▸ **WORK REQUEST A**
List every person the article on the end of Trump's presidency mentions by name.
▸ **WORK REQUEST B**
Pick up the article on the end of Trump's presidency after its final sentence and write what comes next.

▸ **TEXT UNDER STUDY**

[Start of section]

Trumpageddon

So much #losing

U.S. President Donald Trump speaks at a campaign rally for the Republican candidates for U.S. Senate, January 4, 2021 in Dalton, Georgia. (Photo by Alex Wong/Getty Images)

Even after the madness of the last four years, today’s news cycle will be extraordinary. We don’t know how messy, or absurd, or violent it may get, but we do know this: today will put an exclamation mark on the deplorable ending of Donald Trump’s disgraceful presidency.

Welcome to the Countdown Journal. Today is the day that Congress counts the Electoral College votes. There are 14 days until the Inauguration of Joe Biden.

In retrospect, Lindsey Graham was prophetic.

In his single term, Donald Trump has managed to lose not just the presidency, but also the House, and now the Senate. The final votes from Georgia aren’t in yet, but Democrats have won both senate seats there, suggesting that perhaps embracing Trump’s deranged coup attempt was not, after all, good politics.

Make no mistake, the stunning double defeat was entirely about Trump. And Trump will lose again today in Congress after a debate that will be both clownish and dangerous.

[End of section]

▸ **EXTRACTED MATERIAL**
[Start of section]

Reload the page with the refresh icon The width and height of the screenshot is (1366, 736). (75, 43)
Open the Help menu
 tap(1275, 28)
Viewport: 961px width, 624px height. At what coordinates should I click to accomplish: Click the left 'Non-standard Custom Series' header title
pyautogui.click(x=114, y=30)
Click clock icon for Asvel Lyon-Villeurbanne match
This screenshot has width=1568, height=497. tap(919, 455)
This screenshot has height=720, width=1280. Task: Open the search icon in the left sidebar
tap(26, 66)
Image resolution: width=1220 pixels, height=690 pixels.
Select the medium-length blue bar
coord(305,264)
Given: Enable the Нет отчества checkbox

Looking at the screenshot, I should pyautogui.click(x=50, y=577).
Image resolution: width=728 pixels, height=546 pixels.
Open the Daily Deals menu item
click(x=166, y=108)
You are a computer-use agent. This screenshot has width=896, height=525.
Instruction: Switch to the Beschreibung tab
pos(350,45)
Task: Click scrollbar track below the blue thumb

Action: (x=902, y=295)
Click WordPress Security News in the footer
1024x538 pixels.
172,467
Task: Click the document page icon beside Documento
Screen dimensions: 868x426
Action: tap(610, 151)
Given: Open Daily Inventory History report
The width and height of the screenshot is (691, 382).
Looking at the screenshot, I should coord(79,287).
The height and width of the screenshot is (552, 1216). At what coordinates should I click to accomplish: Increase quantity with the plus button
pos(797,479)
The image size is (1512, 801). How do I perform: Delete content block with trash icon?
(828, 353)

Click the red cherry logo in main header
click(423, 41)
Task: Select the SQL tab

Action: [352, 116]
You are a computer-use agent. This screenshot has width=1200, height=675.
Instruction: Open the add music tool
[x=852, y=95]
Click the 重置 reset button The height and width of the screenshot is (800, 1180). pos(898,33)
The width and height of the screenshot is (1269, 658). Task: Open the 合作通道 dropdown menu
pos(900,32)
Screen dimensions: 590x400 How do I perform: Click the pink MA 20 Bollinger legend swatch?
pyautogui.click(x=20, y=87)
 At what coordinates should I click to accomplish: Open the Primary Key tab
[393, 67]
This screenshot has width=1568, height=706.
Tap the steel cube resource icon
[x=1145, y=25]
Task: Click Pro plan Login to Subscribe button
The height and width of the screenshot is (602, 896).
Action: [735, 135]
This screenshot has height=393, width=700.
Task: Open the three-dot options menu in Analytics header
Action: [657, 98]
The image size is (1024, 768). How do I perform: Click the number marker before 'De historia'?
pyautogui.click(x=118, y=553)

[End of section]

▸ **RESULT A**
Donald Trump, Alex Wong, Joe Biden, Lindsey Graham

▸ **RESULT B**
He will not only leave office in ignominy, but also leave behind a deeply wounded and divided GOP that has done so much to enable his mendacity and idiocy.

And by idiocy, I mean this:

Let’s take a moment to ponder this final shit sandwich that Trump is offering congressional Republicans.

Of all the moronic takes in a sea of insanity and stupidity, the president has settled on the most absurd. No, Mike cannot “send it back.” The vice president cannot overturn a presidential election. No rational human being thinks that he can.

Even members of the Sedition Caucus are embarrassed.

So what can we make of Trump’s latest gibberish?

Let’s rewind the tape: Trump has tried everything he can think of to steal the election: he has lied about the process, spread baseless conspiracy theories, and bullied election officials.

He tried to get the Department of Justice to find evidence of massive fraud; it wasn’t there.

He tried to get the courts to overturn the results; and failed. He failed in state courts, federal courts, federal appeals courts, and in the U.S. Supreme Court.

He tried to get state legislatures to nullify the popular vote; and failed. He tried to get Republicans in Congress to refuse to certify the election; and failed. He tried to get state officials to “find” him votes; and failed.

So now he is embracing the Louis-Gohmert-stupid-level notion of having Pence throw out the election.

By this point, even Trump must know that he is going lose. But he continues to look for scapegoats, and Mike Pence is today’s designated chump.

As Tim Alberta notes this morning, “imagine doing this to the one guy who's been relentlessly loyal to you for 4 years, never undermining you, always subjugating himself to you (often in humiliating fashion). For the millionth time: Trump has no loyalty to anyone but himself.”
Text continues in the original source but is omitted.